Goodlatte Floor Statement on H.R. 4768, the “Separation of Powers Restoration Act of 2016”
July 11, 2016
Chairman Goodlatte: The need for the Separation of Powers Restoration Act of 2016 to restore balance in our federal system is clear. The modern federal administrative state is an institution unforeseen by the Framers of our Constitution and rapidly mushrooming out of control.
This legislation takes square aim at one of the biggest roots of this problem – the Chevron doctrine, under which federal courts regularly defer to regulatory agencies’ self-serving and often politicized interpretations of the statutes they administer.
This includes interpretations like those that underlie the EPA’s Clean Power Plan and Waters of the United States rules. These are just a few examples of rules consciously designed by regulatory agencies to violate Congress’ intent. They threaten to wipe out the nation’s key fuel for electric power generation and extend the EPA’s permitting tentacles into every puddle in every American backyard.
This bill also takes on the related Auer doctrine, under which courts defer to agencies’ self-serving interpretations of their own regulations. Auerand Chevron deference work hand-in-hand to expand the power of federal bureaucrats to impose whatever decision they want as often as they can, escaping whenever possible meaningful checks and balances from the courts.
In perhaps the most famous of the Supreme Court’s early decisions, Marbury v.
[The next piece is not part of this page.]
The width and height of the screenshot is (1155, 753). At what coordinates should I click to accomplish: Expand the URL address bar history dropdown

Madison, Chief Justice Marshall declared for a unanimous court that, “[i]t is emphatically the province and duty of the Judicial Department to say what the law is.”
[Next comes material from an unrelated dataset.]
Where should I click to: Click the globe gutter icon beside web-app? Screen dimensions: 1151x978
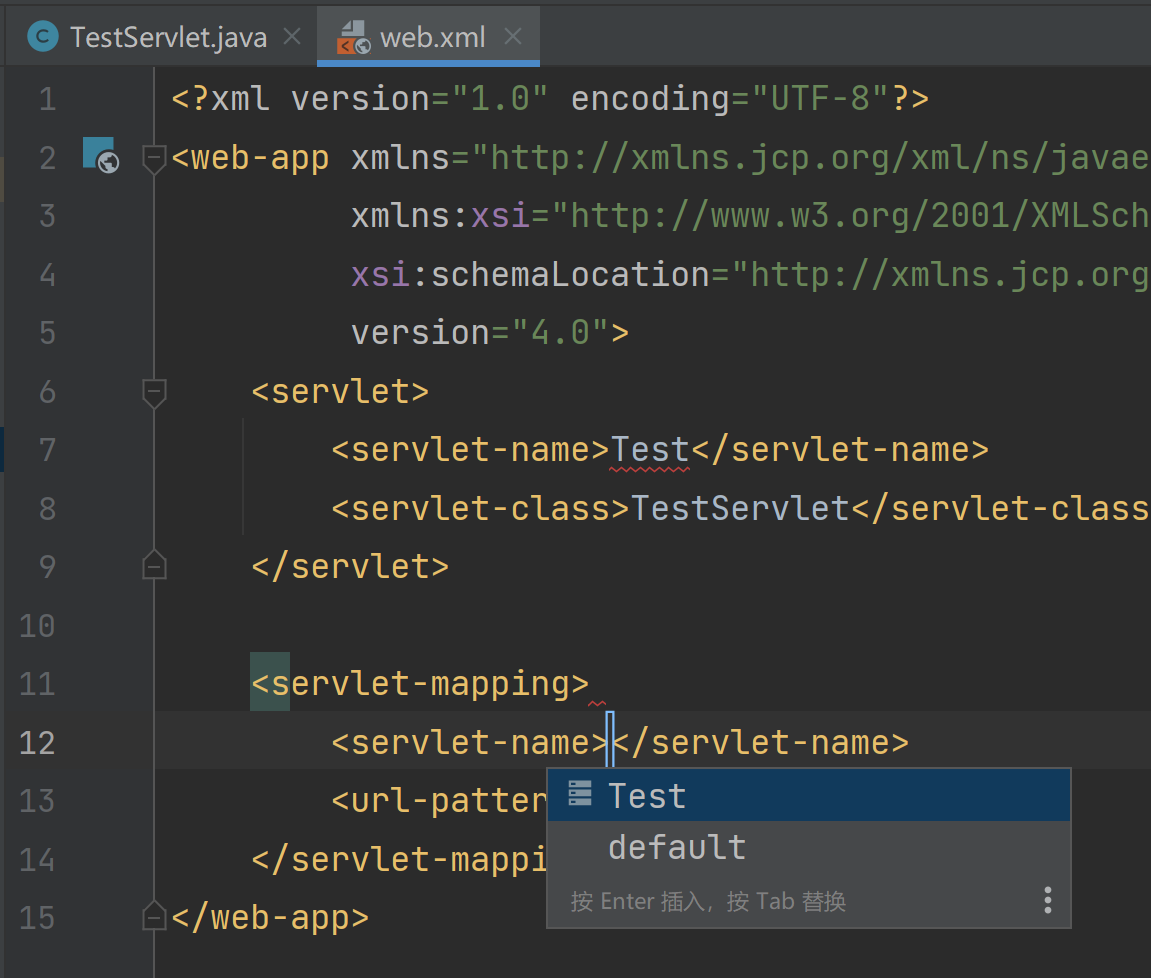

Since the Chevron doctrine allows judges to evade interpreting the law, and instead to defer to agencies’ interpretations, one must ask – is Chevronfaithful to Marbury and the separation of powers?
In the Administrative Procedure Act of 1946, often called the “constitution” of administrative law, Congress provided for judicial review of agency action in terms that were plain and direct. It stated that “the reviewing court shall decide all relevant questions of law [and] interpret constitutional and statutory provisions[.]”
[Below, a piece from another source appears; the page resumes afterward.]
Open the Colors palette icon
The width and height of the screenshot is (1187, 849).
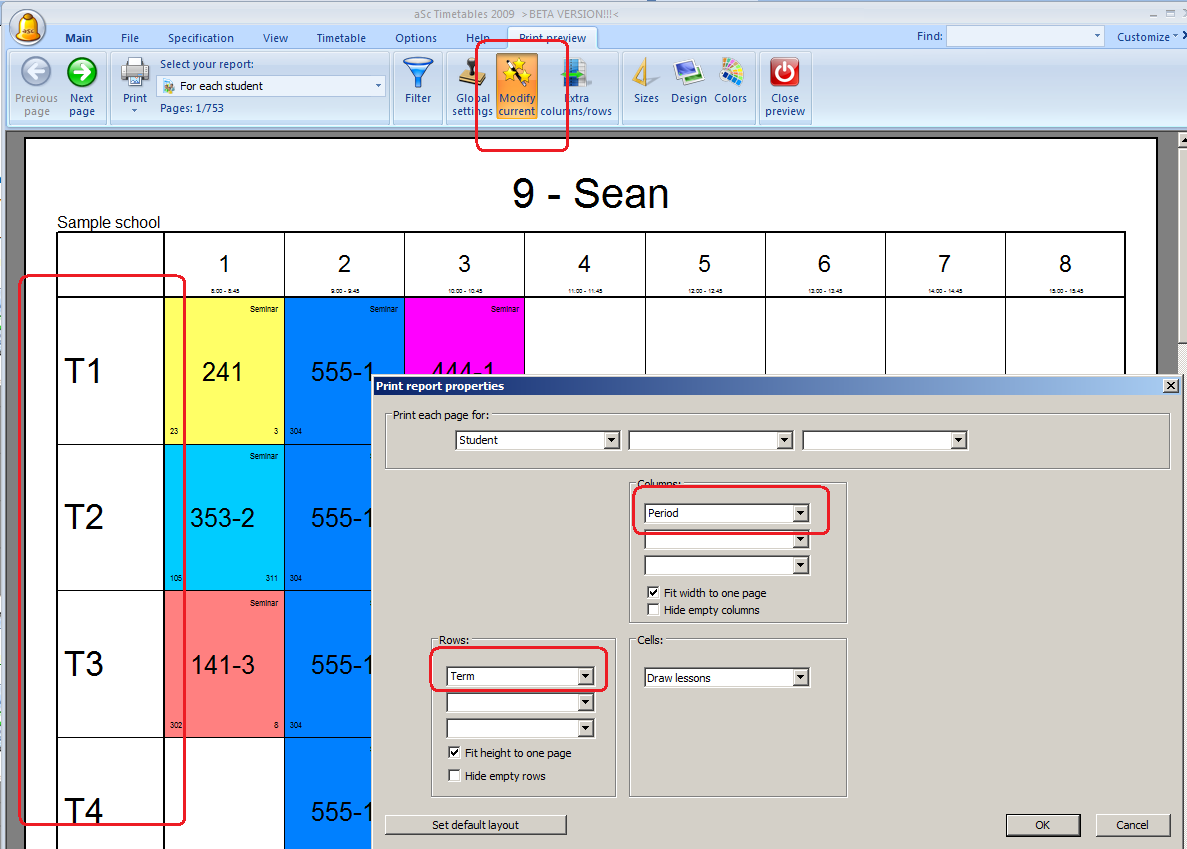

That standard is consistent with Marbury and the separation of powers. But since Chevron allows judges to escape interpreting statutory provisions themselves, one must ask – is Chevron unfaithful, not only to Marbury and the separation of powers, but also to the Administrative Procedure Act?
These are not just academic questions. They are fundamental questions that go to the heart of how our government works and whether the American people can still control it.
Judicial deference under Chevron weakens the separation of powers, threatening liberty. It bleeds out of the Judicial Branch power to interpret the law, transfusing that power into the Executive Branch. And, it tempts Congress to let the hardest work of legislating bleed out of Congress and into the Executive Branch, since Congress knows judges will defer to agency interpretations of ambiguities and gaps in statutes Congress did not truly finish.
This leads us down the dangerous slope James Madison warned against in Federalist 47 – “[t]he accumulation of all powers, legislative, executive, and judiciary, in the same hands,” that “may justly be pronounced the very definition of tyranny.”
The Separation of Powers Restoration Act of 2016 is timely, bold legislation directed straight at stopping our slide down that dangerous slope. In one fell swoop, it restores the separation of powers by legislatively overturning the Chevron doctrine and the related Auer doctrine.
This is reform that we must make reality for the good of the people. I thank Rep. Ratcliffe for his introduction of this important legislation.
I urge my colleagues to support the “Separation of Powers Restoration Act,” and reserve the balance of my time.